| PASSAGE TO READ |
# PM from CD or CD-R?



## TommyBerlin70

Has anyone ever cd's or cd-r's or similar recycled?
I found nothing with the Forum search.
I found an article at the web about this sorry it's in german but maybe google translation service helps a little bit.
http://www.ruhr-uni-bochum.de/rubin/rbin2_01/studieren/index.html

I find this interesting because old cd's are available everywhere.

Best Regards
Tommy

edit: According to report are 10 mg of silver or 9 mg of gold per cd included depending on the type.


----------



## MMFJ

While there are a few CDs that have a low-grade optic diode 'eye' that is gold plated, that is the only 'easy' bits that are available, typically. One video I did on this is [youtube]http://www.youtube.com/watch?v=7pbJD2rSniw[/youtube]

Everything else (whatever that may be in total, I have no data) is in the components on the boards and perhaps a bit on the pins.

The reason you don't find a lot of data on this forum (though there is some, this topic has been discussed many times) is that there really isn't enough to mess with for a backyard refiner - either because of the cost to recover, the waste of chemicals, dangers, etc. (again, discussed on the forum at length as to the 'reasons' why not everything that has PMs is worth recovering yourself - many times it is best to just "get the fast penny, not the last penny").

| INPUT DATA |
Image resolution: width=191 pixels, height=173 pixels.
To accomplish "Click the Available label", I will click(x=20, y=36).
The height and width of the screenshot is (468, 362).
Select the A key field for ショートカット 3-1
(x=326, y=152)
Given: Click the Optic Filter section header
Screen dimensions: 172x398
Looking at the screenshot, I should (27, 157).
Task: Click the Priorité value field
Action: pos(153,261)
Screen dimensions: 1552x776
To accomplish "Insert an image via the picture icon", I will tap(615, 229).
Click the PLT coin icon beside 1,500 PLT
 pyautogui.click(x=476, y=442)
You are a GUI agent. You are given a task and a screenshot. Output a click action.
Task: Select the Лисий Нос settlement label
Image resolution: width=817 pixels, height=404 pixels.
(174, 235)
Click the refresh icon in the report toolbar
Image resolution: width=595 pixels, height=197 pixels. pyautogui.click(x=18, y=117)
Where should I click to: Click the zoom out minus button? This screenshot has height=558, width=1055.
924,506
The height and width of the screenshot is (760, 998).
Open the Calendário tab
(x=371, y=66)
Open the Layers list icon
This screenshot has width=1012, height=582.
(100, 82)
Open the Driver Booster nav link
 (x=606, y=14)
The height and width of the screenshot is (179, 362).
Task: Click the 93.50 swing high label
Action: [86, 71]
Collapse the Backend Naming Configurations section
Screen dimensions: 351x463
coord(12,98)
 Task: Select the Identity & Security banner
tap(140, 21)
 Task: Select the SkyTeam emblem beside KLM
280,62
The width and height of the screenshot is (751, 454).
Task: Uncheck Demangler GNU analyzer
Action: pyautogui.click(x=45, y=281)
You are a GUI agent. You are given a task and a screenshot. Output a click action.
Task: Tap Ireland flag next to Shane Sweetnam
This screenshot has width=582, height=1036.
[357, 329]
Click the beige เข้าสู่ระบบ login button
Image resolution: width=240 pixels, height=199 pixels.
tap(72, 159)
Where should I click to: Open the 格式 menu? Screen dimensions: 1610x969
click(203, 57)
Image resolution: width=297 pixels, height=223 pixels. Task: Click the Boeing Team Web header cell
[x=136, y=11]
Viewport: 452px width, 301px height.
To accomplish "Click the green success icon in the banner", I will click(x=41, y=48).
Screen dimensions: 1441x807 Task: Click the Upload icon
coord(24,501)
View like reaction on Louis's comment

| EXERCISE REQUIREMENTS |
1. In the forum thread about recovering precious metals from CDs, list each drawback named after the words "either because of" that makes such recovery not worth it for a backyard refiner.
2. Return the part of the forum thread about recovering precious metals from CDs that runs from "Has anyone ever" to "a little bit.", copied word for word.
The records can be left aside here.

| SOLUTIONS FOR EACH TASK |
1.
- The cost to recover
- The waste of chemicals
- Dangers

2.
Has anyone ever cd's or cd-r's or similar recycled?
I found nothing with the Forum search.
I found an article at the web about this sorry it's in german but maybe google translation service helps a little bit.